Submitted to: Proceedings of the Soil Science Society of America
Publication Type: Abstract Only
Publication Acceptance Date: May 5, 2008
Publication Date: N/A

Technical Abstract: Many wetlands were lost in the coastal plain region (including Southwest Florida) of the southeastern United States, primarily as a result of drainage for agricultural activities because of the passage of the Swamp Land Act of 1849. There is an earnest need to understand the historical condition and chemical/biological functions of the ecosystems following a conversion of wetlands to agricultural functions. To better understand the soil nutrient dynamics during wetland conversion to beef cattle pastures and beyond, soil core samples were collected from the converted beef cattle pastures and from the natural wetland at Plant City, FL in summer of 2002, 2003 and 2006. Compared with the adjoining natural wetlands, the beef cattle pasture soils, 65 years after being drained exhibited: (1) a decrease in TOC (-72 g/kg), TN (-10 g/kg), K (-0.7 mg/kg), and Al (-30 mg/kg); (2) an increase in soil pH (+1.8), Ca (+88 mg/kg), Mg (+7.5 mg/kg), Mn (+0.3 mg/kg), and Fe (+6.9 mg/kg); and (3) no significant change in Na, Zn, and Cu.
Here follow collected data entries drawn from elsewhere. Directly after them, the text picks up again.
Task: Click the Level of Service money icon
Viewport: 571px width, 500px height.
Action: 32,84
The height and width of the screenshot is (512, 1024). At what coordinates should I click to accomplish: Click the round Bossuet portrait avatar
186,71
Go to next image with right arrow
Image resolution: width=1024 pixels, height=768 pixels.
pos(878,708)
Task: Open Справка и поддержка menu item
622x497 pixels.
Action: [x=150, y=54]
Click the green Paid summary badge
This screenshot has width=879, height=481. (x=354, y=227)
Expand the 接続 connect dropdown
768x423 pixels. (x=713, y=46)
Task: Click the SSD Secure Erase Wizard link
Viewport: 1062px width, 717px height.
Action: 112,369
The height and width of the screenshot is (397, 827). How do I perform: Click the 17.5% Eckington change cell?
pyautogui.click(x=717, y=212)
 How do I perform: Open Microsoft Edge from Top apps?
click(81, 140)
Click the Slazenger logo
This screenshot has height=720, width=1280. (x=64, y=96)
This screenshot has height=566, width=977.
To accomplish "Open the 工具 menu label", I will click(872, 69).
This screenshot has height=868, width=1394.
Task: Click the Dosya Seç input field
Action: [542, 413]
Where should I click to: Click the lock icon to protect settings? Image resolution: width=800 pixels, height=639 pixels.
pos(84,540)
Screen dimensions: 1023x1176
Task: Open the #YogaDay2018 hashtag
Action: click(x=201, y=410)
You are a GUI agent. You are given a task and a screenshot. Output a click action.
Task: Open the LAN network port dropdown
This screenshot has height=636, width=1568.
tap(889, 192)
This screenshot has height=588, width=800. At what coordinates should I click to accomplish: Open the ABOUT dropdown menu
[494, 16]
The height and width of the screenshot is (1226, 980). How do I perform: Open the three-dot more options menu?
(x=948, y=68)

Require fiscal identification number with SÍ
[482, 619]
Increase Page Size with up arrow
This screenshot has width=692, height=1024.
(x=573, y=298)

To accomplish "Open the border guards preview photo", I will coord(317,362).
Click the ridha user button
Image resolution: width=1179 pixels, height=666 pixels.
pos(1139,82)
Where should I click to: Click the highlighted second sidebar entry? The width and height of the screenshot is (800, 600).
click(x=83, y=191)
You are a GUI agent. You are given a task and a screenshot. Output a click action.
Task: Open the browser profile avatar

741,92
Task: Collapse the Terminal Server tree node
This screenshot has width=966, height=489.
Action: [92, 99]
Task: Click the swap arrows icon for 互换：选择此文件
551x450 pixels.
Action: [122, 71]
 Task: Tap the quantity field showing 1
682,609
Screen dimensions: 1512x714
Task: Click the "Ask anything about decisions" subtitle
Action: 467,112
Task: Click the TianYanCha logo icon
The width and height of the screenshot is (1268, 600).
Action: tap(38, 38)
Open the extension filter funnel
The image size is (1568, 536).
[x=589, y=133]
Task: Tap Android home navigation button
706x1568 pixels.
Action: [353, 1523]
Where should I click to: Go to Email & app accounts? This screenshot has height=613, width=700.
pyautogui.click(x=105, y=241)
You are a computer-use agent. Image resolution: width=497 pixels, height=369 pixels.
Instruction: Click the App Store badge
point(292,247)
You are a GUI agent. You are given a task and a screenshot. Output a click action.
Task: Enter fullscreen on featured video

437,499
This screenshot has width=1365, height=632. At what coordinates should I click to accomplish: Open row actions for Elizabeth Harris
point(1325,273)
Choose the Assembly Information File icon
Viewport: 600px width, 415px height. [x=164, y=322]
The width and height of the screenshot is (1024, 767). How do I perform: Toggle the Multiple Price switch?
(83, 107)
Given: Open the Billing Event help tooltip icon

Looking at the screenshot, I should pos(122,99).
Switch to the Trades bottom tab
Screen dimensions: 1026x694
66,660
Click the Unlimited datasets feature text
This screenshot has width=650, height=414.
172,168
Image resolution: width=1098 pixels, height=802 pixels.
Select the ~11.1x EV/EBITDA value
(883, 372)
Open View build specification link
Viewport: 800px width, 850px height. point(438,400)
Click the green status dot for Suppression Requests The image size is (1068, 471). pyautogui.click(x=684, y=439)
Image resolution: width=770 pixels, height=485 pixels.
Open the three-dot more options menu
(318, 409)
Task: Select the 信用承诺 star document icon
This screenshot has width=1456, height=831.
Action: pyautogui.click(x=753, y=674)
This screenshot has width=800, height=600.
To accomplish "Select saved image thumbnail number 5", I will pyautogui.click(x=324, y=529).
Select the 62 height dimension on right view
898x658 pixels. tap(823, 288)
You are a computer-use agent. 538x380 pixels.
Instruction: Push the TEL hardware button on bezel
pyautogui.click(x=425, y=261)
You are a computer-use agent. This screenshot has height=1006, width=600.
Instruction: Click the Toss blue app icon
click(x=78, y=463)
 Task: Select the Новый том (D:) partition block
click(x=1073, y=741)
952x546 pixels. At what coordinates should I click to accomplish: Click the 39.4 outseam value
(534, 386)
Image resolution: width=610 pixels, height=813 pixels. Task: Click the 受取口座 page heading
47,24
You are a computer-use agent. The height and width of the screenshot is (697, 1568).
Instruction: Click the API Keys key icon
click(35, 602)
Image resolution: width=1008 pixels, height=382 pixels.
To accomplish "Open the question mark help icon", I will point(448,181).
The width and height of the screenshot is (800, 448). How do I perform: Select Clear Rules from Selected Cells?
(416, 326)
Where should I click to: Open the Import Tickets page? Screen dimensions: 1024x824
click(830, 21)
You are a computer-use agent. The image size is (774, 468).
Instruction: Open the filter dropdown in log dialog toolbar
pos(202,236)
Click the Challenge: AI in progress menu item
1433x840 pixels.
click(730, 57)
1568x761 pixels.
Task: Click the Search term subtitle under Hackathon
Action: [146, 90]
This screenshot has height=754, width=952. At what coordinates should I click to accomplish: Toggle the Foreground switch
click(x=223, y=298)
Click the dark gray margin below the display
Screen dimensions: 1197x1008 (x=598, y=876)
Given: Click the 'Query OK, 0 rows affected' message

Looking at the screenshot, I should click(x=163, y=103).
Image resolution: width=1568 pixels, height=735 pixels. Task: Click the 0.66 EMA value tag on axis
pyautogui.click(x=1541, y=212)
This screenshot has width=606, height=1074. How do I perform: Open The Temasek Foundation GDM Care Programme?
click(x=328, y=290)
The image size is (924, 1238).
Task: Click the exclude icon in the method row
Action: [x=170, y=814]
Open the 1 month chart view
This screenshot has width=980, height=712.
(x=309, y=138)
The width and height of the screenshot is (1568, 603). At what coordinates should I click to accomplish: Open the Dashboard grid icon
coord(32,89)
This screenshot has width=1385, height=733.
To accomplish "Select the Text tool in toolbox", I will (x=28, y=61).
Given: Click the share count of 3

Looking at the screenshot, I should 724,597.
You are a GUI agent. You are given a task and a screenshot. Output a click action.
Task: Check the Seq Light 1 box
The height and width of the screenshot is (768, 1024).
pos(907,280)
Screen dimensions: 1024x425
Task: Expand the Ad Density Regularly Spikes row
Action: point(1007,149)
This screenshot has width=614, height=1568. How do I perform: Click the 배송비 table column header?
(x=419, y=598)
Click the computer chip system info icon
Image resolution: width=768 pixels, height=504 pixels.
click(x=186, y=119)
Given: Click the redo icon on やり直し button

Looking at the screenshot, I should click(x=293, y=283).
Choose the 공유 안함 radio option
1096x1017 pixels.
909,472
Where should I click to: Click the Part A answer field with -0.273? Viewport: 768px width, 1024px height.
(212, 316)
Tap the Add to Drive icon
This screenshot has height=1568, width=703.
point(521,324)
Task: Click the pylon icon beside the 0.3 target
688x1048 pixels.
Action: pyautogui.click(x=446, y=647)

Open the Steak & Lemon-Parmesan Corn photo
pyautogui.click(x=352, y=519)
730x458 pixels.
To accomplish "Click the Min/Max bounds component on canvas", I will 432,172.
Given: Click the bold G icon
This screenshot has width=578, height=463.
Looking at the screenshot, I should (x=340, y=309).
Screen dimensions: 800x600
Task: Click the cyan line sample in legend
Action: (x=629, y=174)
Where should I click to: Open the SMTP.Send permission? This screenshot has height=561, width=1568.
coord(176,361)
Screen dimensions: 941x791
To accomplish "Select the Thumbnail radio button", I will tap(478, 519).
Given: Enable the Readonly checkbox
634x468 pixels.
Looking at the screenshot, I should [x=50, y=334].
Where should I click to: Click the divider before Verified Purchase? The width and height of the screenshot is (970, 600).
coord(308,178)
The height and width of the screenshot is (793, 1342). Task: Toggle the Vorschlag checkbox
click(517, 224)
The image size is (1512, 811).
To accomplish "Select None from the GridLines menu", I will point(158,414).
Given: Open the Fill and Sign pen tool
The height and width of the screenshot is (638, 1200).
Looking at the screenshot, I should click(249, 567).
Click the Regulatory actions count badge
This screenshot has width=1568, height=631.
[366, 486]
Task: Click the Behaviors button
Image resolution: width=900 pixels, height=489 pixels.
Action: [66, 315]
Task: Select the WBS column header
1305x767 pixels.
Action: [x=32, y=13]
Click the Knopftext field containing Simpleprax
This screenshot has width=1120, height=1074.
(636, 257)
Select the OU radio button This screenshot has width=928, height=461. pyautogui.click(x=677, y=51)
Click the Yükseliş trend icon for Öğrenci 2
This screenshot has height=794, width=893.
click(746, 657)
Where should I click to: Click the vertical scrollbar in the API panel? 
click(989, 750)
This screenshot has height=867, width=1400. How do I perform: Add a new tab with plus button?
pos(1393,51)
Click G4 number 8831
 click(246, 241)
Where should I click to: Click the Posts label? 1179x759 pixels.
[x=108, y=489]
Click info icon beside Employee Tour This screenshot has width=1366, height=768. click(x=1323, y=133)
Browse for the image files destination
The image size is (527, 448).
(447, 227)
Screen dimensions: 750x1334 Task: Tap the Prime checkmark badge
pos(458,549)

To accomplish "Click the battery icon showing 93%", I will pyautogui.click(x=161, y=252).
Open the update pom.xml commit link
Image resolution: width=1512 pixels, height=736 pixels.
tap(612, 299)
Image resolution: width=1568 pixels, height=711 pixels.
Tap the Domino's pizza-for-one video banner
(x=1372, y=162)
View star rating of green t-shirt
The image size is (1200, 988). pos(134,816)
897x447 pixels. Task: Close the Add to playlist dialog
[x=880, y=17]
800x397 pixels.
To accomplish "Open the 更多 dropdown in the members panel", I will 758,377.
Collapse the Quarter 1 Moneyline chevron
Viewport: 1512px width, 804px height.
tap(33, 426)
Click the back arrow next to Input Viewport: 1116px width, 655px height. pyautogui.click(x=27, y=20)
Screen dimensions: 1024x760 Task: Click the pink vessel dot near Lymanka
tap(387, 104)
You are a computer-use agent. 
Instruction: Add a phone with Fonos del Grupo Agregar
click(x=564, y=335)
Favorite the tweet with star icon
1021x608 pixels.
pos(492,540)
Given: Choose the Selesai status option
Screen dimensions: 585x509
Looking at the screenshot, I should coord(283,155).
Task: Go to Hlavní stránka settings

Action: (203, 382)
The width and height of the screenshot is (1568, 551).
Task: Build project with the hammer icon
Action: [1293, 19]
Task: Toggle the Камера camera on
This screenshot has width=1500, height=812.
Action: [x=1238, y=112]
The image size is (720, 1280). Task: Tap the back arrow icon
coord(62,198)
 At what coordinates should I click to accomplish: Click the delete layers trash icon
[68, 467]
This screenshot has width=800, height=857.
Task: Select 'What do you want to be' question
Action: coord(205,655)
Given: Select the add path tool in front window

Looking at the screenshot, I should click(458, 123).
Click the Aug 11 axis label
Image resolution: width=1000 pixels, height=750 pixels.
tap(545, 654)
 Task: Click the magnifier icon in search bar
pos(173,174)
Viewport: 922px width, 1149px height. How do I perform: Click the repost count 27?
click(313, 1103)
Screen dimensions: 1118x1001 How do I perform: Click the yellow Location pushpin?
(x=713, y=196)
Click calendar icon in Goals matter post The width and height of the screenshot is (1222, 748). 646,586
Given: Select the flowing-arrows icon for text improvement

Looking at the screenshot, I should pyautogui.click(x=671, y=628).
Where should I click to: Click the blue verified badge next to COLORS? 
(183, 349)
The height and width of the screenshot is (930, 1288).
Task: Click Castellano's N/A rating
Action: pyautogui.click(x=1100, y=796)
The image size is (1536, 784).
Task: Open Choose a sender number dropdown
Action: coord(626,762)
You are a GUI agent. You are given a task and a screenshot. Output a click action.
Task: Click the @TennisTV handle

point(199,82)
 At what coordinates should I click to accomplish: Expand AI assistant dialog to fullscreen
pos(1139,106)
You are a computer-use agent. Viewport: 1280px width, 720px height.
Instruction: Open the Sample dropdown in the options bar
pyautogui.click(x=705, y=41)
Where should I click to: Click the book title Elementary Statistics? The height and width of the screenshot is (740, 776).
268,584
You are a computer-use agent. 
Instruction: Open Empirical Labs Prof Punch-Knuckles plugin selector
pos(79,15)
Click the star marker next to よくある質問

Wetland soils had higher concentrations (mg/kg) of Al-P (435), CaMg-P (42), FeMn-P (43), and Org-P (162) than those of 172, 11, 11, and 84 mg/kg, respectively, found in the pasture soils. The levels of water soluble P and KCl-bound P were comparable between wetland and pasture soils. These results are important in establishing useful baseline information on soil properties in pasture and adjoining wetland prior to restoring and converting pasture back to its original wetland conditions. Our results suggest that conversion of wetland to beef cattle pasture was not environmentally detrimental because the levels of soil nutrients especially P and N in the improved pasture both showed decreasing trends after 65 years. The results further suggest that changes in soil properties due to changing land use could be long lasting.